Like many others, proponents of clean energy were thrown into a state of shock after the US election results. During the campaign, now President-elect Trump dismissed climate change as a Chinese hoax and threatened an abrupt shift in US energy policy.
Despite this shaken political climate, there are many reasons to remain optimistic about the prospects for clean energy in the United States. Specifically, renewable energy is broadly popular, makes sense financially, and is largely state-regulated.
Outside of Washington, there is overwhelming support for renewable energy. Gallup found that 79% of Americans would like to see more emphasis on domestic solar energy production and they are increasingly voting with their roofs: more than one million US homes now have solar panels installed. Red states like South Dakota and Idaho are on the forefront of renewable energy adoption alongside blue states like California and Massachusetts. Clean energy is not a partisan issue—it’s a technology that can provide solid middle class jobs and energy savings for all.
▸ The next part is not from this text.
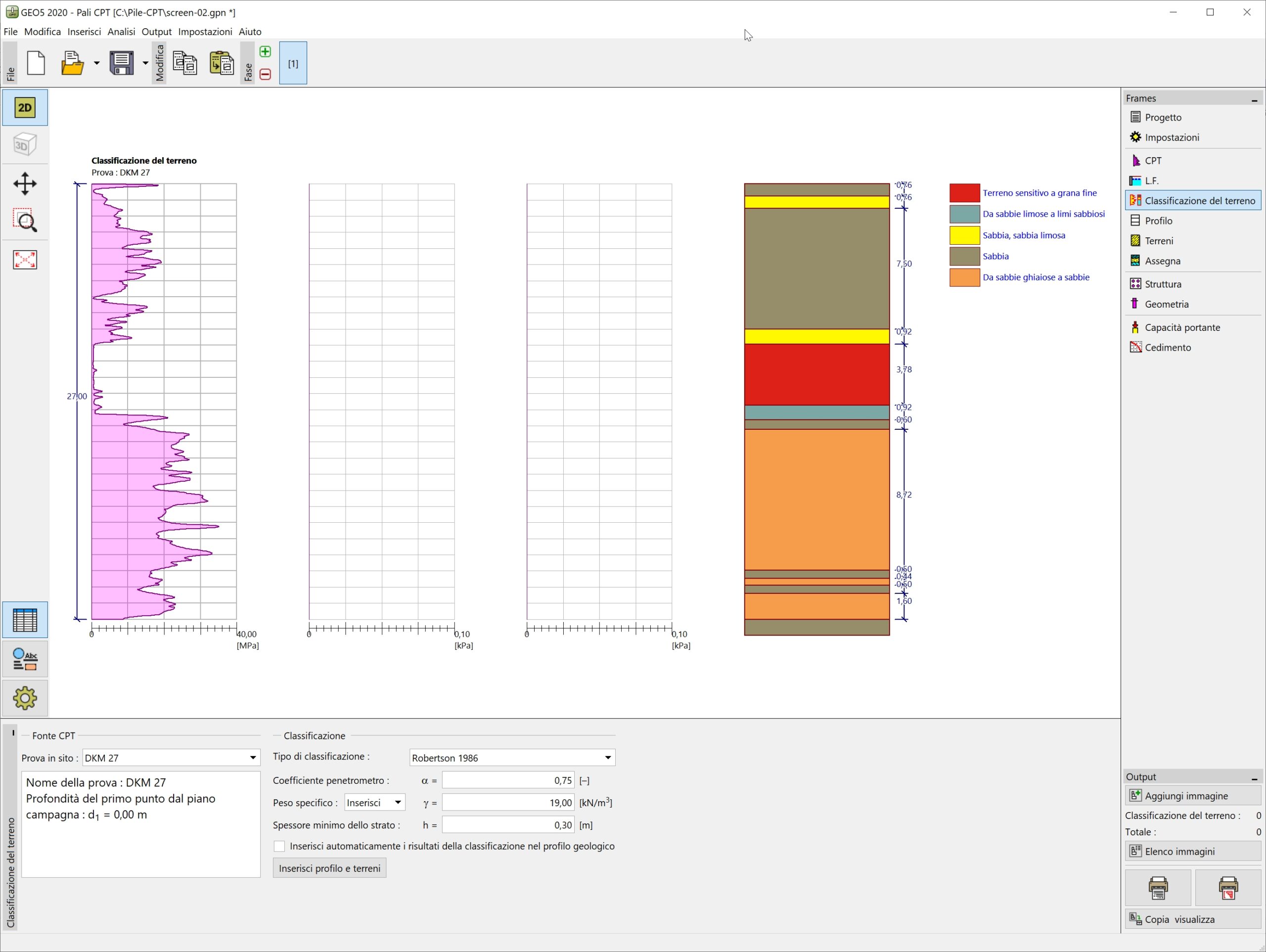Expand the Tipo di classificazione combo box
Image resolution: width=1266 pixels, height=952 pixels.
pos(607,758)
Finally, state and local governments play a much larger role in the management of the energy industry than the federal government. State utility commissions lead utility regulation and are guided by state legislatures and governors in setting goals, incentives, and policy guidelines. State-level ballot initiatives have further demonstrated broad consumer support for renewable policies. This week Florida voters defeated a utility-supported measure to restrict solar in the state and Nevada voted overwhelmingly to end NV Energy’s legal monopoly and create a path for more clean, cost-effective energy in the state.